Recast the lines below as a Markdown table with the columns Row and Line. Number each nonblank line in Row, put its text in Line, and leave out the blank lines.
================
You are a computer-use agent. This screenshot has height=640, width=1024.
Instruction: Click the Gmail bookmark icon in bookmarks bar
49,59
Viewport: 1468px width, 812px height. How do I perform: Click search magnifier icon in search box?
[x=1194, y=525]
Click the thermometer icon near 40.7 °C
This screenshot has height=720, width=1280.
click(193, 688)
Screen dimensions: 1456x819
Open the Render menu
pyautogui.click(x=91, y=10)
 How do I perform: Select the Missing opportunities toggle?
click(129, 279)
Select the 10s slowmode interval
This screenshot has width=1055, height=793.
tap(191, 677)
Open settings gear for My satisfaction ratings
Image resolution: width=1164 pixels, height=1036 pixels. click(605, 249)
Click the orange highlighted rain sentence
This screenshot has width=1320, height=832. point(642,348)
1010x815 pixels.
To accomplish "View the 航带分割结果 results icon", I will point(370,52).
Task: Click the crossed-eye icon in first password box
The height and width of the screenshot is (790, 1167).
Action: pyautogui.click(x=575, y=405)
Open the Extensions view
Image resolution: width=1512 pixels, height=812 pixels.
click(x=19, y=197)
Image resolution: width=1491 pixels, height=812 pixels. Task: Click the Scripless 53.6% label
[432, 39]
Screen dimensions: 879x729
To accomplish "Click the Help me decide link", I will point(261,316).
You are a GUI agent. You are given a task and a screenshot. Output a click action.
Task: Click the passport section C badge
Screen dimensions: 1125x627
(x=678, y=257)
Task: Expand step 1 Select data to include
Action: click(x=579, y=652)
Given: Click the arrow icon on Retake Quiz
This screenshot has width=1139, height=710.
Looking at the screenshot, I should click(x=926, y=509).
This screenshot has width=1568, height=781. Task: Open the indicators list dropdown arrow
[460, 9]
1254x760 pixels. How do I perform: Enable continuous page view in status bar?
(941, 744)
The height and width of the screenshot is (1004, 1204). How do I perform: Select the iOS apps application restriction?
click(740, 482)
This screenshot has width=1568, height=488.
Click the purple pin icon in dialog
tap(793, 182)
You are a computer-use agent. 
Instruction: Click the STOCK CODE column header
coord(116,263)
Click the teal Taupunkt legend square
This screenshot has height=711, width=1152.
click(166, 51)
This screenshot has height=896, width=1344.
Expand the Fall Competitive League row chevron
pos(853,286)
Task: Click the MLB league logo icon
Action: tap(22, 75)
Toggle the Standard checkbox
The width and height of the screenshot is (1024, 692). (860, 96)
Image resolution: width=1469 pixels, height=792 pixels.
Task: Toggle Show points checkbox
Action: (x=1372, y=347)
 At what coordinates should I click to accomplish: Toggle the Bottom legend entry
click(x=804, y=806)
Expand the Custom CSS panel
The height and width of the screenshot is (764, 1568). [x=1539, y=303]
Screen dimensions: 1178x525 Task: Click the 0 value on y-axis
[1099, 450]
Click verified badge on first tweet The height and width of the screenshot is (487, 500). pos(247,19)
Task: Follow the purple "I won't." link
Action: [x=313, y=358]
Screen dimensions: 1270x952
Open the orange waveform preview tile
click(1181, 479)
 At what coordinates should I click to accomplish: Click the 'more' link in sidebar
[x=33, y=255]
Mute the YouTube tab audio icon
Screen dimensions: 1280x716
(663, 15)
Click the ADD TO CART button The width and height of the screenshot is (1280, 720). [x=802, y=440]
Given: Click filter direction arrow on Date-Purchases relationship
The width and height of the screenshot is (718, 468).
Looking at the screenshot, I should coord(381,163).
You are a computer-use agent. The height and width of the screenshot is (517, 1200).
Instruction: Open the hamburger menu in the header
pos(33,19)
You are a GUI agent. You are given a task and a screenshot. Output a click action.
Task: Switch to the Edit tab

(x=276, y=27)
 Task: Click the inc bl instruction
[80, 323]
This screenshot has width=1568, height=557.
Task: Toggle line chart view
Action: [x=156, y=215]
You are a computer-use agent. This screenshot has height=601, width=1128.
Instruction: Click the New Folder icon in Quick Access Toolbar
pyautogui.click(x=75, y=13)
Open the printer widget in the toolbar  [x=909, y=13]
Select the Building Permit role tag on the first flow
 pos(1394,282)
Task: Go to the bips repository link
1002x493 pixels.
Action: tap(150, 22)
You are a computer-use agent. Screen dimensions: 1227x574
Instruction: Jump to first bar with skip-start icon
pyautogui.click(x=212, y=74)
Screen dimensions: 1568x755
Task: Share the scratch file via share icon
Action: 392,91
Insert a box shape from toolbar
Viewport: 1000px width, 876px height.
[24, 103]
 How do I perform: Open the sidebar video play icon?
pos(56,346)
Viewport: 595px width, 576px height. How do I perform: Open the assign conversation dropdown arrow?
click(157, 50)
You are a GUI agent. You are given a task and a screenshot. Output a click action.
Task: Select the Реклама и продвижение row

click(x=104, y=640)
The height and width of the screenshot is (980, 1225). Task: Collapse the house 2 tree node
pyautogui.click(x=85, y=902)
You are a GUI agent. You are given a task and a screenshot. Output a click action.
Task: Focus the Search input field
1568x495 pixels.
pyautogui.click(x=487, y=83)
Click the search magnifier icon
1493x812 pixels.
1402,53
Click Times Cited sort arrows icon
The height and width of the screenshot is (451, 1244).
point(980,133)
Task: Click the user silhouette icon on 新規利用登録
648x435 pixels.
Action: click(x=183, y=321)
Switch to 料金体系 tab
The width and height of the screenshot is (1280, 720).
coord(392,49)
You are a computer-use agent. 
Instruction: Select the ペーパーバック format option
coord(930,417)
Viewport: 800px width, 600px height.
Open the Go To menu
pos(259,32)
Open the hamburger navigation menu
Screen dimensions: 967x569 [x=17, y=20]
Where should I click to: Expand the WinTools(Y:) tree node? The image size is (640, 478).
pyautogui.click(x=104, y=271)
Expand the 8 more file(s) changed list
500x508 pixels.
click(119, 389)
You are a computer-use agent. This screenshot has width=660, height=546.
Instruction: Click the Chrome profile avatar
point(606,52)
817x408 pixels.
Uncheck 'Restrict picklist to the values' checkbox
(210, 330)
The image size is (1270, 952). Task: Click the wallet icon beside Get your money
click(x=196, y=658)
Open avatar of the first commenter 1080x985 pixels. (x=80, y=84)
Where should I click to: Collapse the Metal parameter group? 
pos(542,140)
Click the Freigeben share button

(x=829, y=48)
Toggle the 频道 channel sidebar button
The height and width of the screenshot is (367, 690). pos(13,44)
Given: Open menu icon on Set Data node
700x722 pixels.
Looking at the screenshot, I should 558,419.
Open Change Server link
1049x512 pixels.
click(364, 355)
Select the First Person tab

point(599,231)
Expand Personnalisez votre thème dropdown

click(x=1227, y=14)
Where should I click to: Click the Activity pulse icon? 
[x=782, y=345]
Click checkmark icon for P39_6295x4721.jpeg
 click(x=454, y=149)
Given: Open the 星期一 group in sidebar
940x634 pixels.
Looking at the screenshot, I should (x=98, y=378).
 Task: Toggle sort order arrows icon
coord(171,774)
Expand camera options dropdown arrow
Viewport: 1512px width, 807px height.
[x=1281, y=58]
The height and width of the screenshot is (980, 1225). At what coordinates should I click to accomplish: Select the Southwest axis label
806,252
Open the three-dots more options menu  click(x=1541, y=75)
================
TASK RESULT:
| Row | Line |
|---|---|
| 1 | You are a computer-use agent. This screenshot has height=640, width=1024. |
| 2 | Instruction: Click the Gmail bookmark icon in bookmarks bar |
| 3 | 49,59 |
| 4 | Viewport: 1468px width, 812px height. How do I perform: Click search magnifier icon in search box? |
| 5 | [x=1194, y=525] |
| 6 | Click the thermometer icon near 40.7 °C |
| 7 | This screenshot has height=720, width=1280. |
| 8 | click(193, 688) |
| 9 | Screen dimensions: 1456x819 |
| 10 | Open the Render menu |
| 11 | pyautogui.click(x=91, y=10) |
| 12 |  How do I perform: Select the Missing opportunities toggle? |
| 13 | click(129, 279) |
| 14 | Select the 10s slowmode interval |
| 15 | This screenshot has width=1055, height=793. |
| 16 | tap(191, 677) |
| 17 | Open settings gear for My satisfaction ratings |
| 18 | Image resolution: width=1164 pixels, height=1036 pixels. click(605, 249) |
| 19 | Click the orange highlighted rain sentence |
| 20 | This screenshot has width=1320, height=832. point(642,348) |
| 21 | 1010x815 pixels. |
| 22 | To accomplish "View the 航带分割结果 results icon", I will point(370,52). |
| 23 | Task: Click the crossed-eye icon in first password box |
| 24 | The height and width of the screenshot is (790, 1167). |
| 25 | Action: pyautogui.click(x=575, y=405) |
| 26 | Open the Extensions view |
| 27 | Image resolution: width=1512 pixels, height=812 pixels. |
| 28 | click(x=19, y=197) |
| 29 | Image resolution: width=1491 pixels, height=812 pixels. Task: Click the Scripless 53.6% label |
| 30 | [432, 39] |
| 31 | Screen dimensions: 879x729 |
| 32 | To accomplish "Click the Help me decide link", I will point(261,316). |
| 33 | You are a GUI agent. You are given a task and a screenshot. Output a click action. |
| 34 | Task: Click the passport section C badge |
| 35 | Screen dimensions: 1125x627 |
| 36 | (x=678, y=257) |
| 37 | Task: Expand step 1 Select data to include |
| 38 | Action: click(x=579, y=652) |
| 39 | Given: Click the arrow icon on Retake Quiz |
| 40 | This screenshot has width=1139, height=710. |
| 41 | Looking at the screenshot, I should click(x=926, y=509). |
| 42 | This screenshot has width=1568, height=781. Task: Open the indicators list dropdown arrow |
| 43 | [460, 9] |
| 44 | 1254x760 pixels. How do I perform: Enable continuous page view in status bar? |
| 45 | (941, 744) |
| 46 | The height and width of the screenshot is (1004, 1204). How do I perform: Select the iOS apps application restriction? |
| 47 | click(740, 482) |
| 48 | This screenshot has width=1568, height=488. |
| 49 | Click the purple pin icon in dialog |
| 50 | tap(793, 182) |
| 51 | You are a computer-use agent.  |
| 52 | Instruction: Click the STOCK CODE column header |
| 53 | coord(116,263) |
| 54 | Click the teal Taupunkt legend square |
| 55 | This screenshot has height=711, width=1152. |
| 56 | click(166, 51) |
| 57 | This screenshot has height=896, width=1344. |
| 58 | Expand the Fall Competitive League row chevron |
| 59 | pos(853,286) |
| 60 | Task: Click the MLB league logo icon |
| 61 | Action: tap(22, 75) |
| 62 | Toggle the Standard checkbox |
| 63 | The width and height of the screenshot is (1024, 692). (860, 96) |
| 64 | Image resolution: width=1469 pixels, height=792 pixels. |
| 65 | Task: Toggle Show points checkbox |
| 66 | Action: (x=1372, y=347) |
| 67 |  At what coordinates should I click to accomplish: Toggle the Bottom legend entry |
| 68 | click(x=804, y=806) |
| 69 | Expand the Custom CSS panel |
| 70 | The height and width of the screenshot is (764, 1568). [x=1539, y=303] |
| 71 | Screen dimensions: 1178x525 Task: Click the 0 value on y-axis |
| 72 | [1099, 450] |
| 73 | Click verified badge on first tweet The height and width of the screenshot is (487, 500). pos(247,19) |
| 74 | Task: Follow the purple "I won't." link |
| 75 | Action: [x=313, y=358] |
| 76 | Screen dimensions: 1270x952 |
| 77 | Open the orange waveform preview tile |
| 78 | click(1181, 479) |
| 79 |  At what coordinates should I click to accomplish: Click the 'more' link in sidebar |
| 80 | [x=33, y=255] |
| 81 | Mute the YouTube tab audio icon |
| 82 | Screen dimensions: 1280x716 |
| 83 | (663, 15) |
| 84 | Click the ADD TO CART button The width and height of the screenshot is (1280, 720). [x=802, y=440] |
| 85 | Given: Click filter direction arrow on Date-Purchases relationship |
| 86 | The width and height of the screenshot is (718, 468). |
| 87 | Looking at the screenshot, I should coord(381,163). |
| 88 | You are a computer-use agent. The height and width of the screenshot is (517, 1200). |
| 89 | Instruction: Open the hamburger menu in the header |
| 90 | pos(33,19) |
| 91 | You are a GUI agent. You are given a task and a screenshot. Output a click action. |
| 92 | Task: Switch to the Edit tab |
| 93 | (x=276, y=27) |
| 94 |  Task: Click the inc bl instruction |
| 95 | [80, 323] |
| 96 | This screenshot has width=1568, height=557. |
| 97 | Task: Toggle line chart view |
| 98 | Action: [x=156, y=215] |
| 99 | You are a computer-use agent. This screenshot has height=601, width=1128. |
| 100 | Instruction: Click the New Folder icon in Quick Access Toolbar |
| 101 | pyautogui.click(x=75, y=13) |
| 102 | Open the printer widget in the toolbar  [x=909, y=13] |
| 103 | Select the Building Permit role tag on the first flow |
| 104 |  pos(1394,282) |
| 105 | Task: Go to the bips repository link |
| 106 | 1002x493 pixels. |
| 107 | Action: tap(150, 22) |
| 108 | You are a computer-use agent. Screen dimensions: 1227x574 |
| 109 | Instruction: Jump to first bar with skip-start icon |
| 110 | pyautogui.click(x=212, y=74) |
| 111 | Screen dimensions: 1568x755 |
| 112 | Task: Share the scratch file via share icon |
| 113 | Action: 392,91 |
| 114 | Insert a box shape from toolbar |
| 115 | Viewport: 1000px width, 876px height. |
| 116 | [24, 103] |
| 117 |  How do I perform: Open the sidebar video play icon? |
| 118 | pos(56,346) |
| 119 | Viewport: 595px width, 576px height. How do I perform: Open the assign conversation dropdown arrow? |
| 120 | click(157, 50) |
| 121 | You are a GUI agent. You are given a task and a screenshot. Output a click action. |
| 122 | Task: Select the Реклама и продвижение row |
| 123 | click(x=104, y=640) |
| 124 | The height and width of the screenshot is (980, 1225). Task: Collapse the house 2 tree node |
| 125 | pyautogui.click(x=85, y=902) |
| 126 | You are a GUI agent. You are given a task and a screenshot. Output a click action. |
| 127 | Task: Focus the Search input field |
| 128 | 1568x495 pixels. |
| 129 | pyautogui.click(x=487, y=83) |
| 130 | Click the search magnifier icon |
| 131 | 1493x812 pixels. |
| 132 | 1402,53 |
| 133 | Click Times Cited sort arrows icon |
| 134 | The height and width of the screenshot is (451, 1244). |
| 135 | point(980,133) |
| 136 | Task: Click the user silhouette icon on 新規利用登録 |
| 137 | 648x435 pixels. |
| 138 | Action: click(x=183, y=321) |
| 139 | Switch to 料金体系 tab |
| 140 | The width and height of the screenshot is (1280, 720). |
| 141 | coord(392,49) |
| 142 | You are a computer-use agent.  |
| 143 | Instruction: Select the ペーパーバック format option |
| 144 | coord(930,417) |
| 145 | Viewport: 800px width, 600px height. |
| 146 | Open the Go To menu |
| 147 | pos(259,32) |
| 148 | Open the hamburger navigation menu |
| 149 | Screen dimensions: 967x569 [x=17, y=20] |
| 150 | Where should I click to: Expand the WinTools(Y:) tree node? The image size is (640, 478). |
| 151 | pyautogui.click(x=104, y=271) |
| 152 | Expand the 8 more file(s) changed list |
| 153 | 500x508 pixels. |
| 154 | click(119, 389) |
| 155 | You are a computer-use agent. This screenshot has width=660, height=546. |
| 156 | Instruction: Click the Chrome profile avatar |
| 157 | point(606,52) |
| 158 | 817x408 pixels. |
| 159 | Uncheck 'Restrict picklist to the values' checkbox |
| 160 | (210, 330) |
| 161 | The image size is (1270, 952). Task: Click the wallet icon beside Get your money |
| 162 | click(x=196, y=658) |
| 163 | Open avatar of the first commenter 1080x985 pixels. (x=80, y=84) |
| 164 | Where should I click to: Collapse the Metal parameter group?  |
| 165 | pos(542,140) |
| 166 | Click the Freigeben share button |
| 167 | (x=829, y=48) |
| 168 | Toggle the 频道 channel sidebar button |
| 169 | The height and width of the screenshot is (367, 690). pos(13,44) |
| 170 | Given: Open menu icon on Set Data node |
| 171 | 700x722 pixels. |
| 172 | Looking at the screenshot, I should 558,419. |
| 173 | Open Change Server link |
| 174 | 1049x512 pixels. |
| 175 | click(364, 355) |
| 176 | Select the First Person tab |
| 177 | point(599,231) |
| 178 | Expand Personnalisez votre thème dropdown |
| 179 | click(x=1227, y=14) |
| 180 | Where should I click to: Click the Activity pulse icon?  |
| 181 | [x=782, y=345] |
| 182 | Click checkmark icon for P39_6295x4721.jpeg |
| 183 |  click(x=454, y=149) |
| 184 | Given: Open the 星期一 group in sidebar |
| 185 | 940x634 pixels. |
| 186 | Looking at the screenshot, I should (x=98, y=378). |
| 187 |  Task: Toggle sort order arrows icon |
| 188 | coord(171,774) |
| 189 | Expand camera options dropdown arrow |
| 190 | Viewport: 1512px width, 807px height. |
| 191 | [x=1281, y=58] |
| 192 | The height and width of the screenshot is (980, 1225). At what coordinates should I click to accomplish: Select the Southwest axis label |
| 193 | 806,252 |
| 194 | Open the three-dots more options menu  click(x=1541, y=75) |